In California, citations are frequently handed out to individuals who cross the street outside of a marked crosswalk or fail to get to the other side before the countdown signal finishes. And while the state’s base fine for the offense is $25, additional penalties and surcharges bring the total cost of a ticket to nearly $200.
Critics of jaywalking laws argue that they create opportunities for racial profiling and unequitable enforcement. Ting’s office cited data from the California Racial and Identity Profiling Act, which showed that Black Californians were 4.5 times more likely to receive jaywalking citations. According to a press release from Ting’s office, there have also been numerous cases where jaywalking stops have led to fatal police encounters.
Opponents of the law argued that it would make streets less safe at a time when pedestrian fatalities are on the rise, and that the “reasonably careful” criteria is vague and leaves too much to officer discretion.

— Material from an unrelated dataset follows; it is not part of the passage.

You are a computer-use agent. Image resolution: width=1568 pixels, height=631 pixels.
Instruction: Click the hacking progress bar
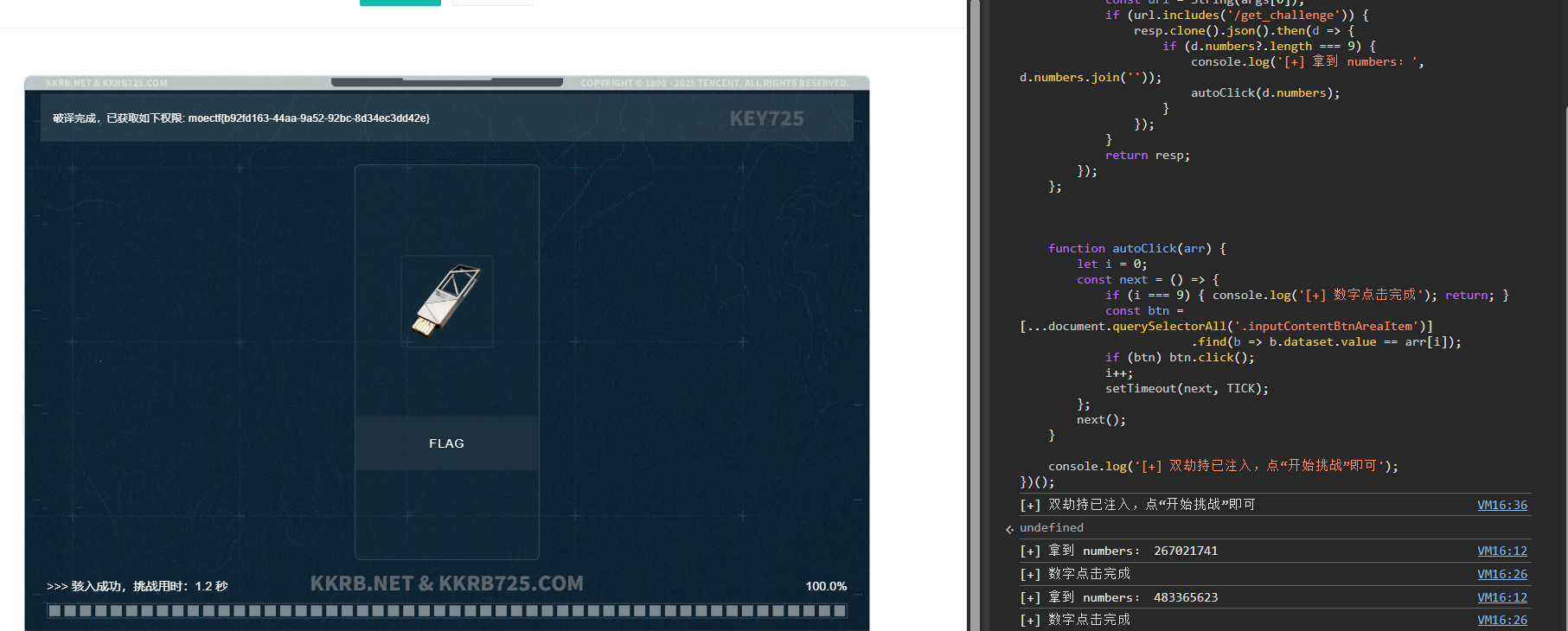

The bill’s co-author, Assemblymember Laura Friedman of Glendale, argued that citing people for jaywalking is not a deterrent and has little effect on public safety. “If people are jaywalking a lot in an area, it’s probably because they don’t have a good way to get across the street,” she explained to LAist. “I’d rather have communities start thinking about adding more crosswalks, adding better signage, putting a light up, putting up a stop sign, adding a sidewalk — doing all the things that we know actually do make people safer.”
“It should not be a criminal offense to safely cross the street,” Ting stated. “When expensive tickets and unnecessary confrontations with police impact only certain communities, it’s time to reconsider how we use our law enforcement resources and whether our jaywalking laws really do protect pedestrians. Plus, we should be encouraging people to get out of their cars and walk for health and environmental reasons.”
Other states and municipalities that have decriminalized jaywalking include Nevada (which changed it from a misdemeanor to a civil penalty), Virginia (which changed it to a secondary offense, so that officers cannot stop pedestrians solely due to jaywalking) and Kansas City, Missouri (which eliminated jaywalking tickets and penalties).
To measure the impact of the new law on public safety, the Commissioner of the California Highway Patrol (CHP) will work with the Institute of Transportation Studies at the University of California to submit a report detailing pedestrian-related traffic crash data to the California Legislature by January 1, 2028.